TileLang: Pythonic DSL for GPU Kernels

TileLang: Pythonic DSL for GPU Kernels | Generated by AI

Home 2026.06

Question: What is tile-ai/tilelang?

Answer:

TileLang is a Pythonic DSL for writing high-performance GPU/CPU kernels, built on top of TVM as a compiler backend.
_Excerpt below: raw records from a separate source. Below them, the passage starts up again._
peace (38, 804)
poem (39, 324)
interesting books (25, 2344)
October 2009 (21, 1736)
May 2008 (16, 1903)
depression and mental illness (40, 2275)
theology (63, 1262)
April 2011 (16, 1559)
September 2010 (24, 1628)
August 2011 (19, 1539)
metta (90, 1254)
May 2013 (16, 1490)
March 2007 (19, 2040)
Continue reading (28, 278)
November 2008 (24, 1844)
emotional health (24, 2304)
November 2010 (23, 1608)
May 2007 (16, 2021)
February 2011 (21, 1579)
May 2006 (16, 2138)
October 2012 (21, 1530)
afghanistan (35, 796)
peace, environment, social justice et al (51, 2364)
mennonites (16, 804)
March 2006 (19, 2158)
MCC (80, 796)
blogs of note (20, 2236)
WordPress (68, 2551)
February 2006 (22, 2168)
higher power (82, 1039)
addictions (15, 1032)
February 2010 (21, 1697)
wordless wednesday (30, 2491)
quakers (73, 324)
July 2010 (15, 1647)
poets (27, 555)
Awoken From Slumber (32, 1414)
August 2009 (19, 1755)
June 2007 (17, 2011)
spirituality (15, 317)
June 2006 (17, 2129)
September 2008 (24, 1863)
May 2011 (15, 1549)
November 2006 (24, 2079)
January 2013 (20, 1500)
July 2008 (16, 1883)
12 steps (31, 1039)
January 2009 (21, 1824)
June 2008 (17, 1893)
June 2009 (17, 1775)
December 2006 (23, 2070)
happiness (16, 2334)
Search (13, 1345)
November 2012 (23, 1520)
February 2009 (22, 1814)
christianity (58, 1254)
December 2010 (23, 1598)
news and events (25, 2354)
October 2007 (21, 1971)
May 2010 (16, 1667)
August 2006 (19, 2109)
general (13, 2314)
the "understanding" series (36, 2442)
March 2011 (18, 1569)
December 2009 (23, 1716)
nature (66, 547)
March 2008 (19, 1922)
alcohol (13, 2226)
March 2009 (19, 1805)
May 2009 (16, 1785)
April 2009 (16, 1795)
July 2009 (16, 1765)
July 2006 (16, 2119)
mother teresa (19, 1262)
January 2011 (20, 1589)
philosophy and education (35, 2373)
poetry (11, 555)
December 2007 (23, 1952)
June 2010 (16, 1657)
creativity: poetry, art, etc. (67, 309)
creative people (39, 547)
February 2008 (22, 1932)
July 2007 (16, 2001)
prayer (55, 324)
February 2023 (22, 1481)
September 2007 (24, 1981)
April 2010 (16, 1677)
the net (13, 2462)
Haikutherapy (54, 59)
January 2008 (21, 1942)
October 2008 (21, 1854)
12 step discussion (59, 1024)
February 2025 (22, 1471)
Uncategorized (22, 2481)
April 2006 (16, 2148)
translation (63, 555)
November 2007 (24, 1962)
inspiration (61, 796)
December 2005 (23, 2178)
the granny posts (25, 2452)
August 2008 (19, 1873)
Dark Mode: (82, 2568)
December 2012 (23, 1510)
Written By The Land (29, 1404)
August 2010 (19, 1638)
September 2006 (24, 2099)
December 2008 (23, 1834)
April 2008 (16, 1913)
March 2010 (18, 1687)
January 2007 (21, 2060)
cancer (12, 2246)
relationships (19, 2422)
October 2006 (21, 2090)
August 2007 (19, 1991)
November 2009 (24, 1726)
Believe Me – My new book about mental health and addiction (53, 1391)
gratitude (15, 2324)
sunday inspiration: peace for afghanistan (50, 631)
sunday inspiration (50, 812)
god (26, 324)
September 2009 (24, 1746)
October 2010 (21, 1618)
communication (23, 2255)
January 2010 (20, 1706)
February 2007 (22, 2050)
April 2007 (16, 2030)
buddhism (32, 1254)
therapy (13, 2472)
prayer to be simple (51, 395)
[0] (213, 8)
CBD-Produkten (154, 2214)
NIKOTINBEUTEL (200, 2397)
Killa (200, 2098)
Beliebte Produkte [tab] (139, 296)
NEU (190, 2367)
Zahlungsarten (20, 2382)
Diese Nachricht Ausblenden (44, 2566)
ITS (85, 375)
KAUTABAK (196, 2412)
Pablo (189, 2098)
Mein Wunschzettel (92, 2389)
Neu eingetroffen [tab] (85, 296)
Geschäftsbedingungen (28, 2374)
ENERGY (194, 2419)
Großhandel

Think of it as the “middle ground” between writing raw CUDA/HIP (tedious, not portable) and using cuBLAS/CUTLASS (opaque, not flexible) — you get close-to-metal control with Python ergonomics.

6.5k stars, 597 forks — it’s gaining real traction.

What problem it solves

Writing kernels like FlashAttention, GEMM, or MLA by hand in CUDA requires dealing with:

tile/block/thread hierarchy manually
shared memory layout, bank conflicts
async copy, pipelining (TMA on Hopper)
warp-level matmul intrinsics (WMMA/WGMMA)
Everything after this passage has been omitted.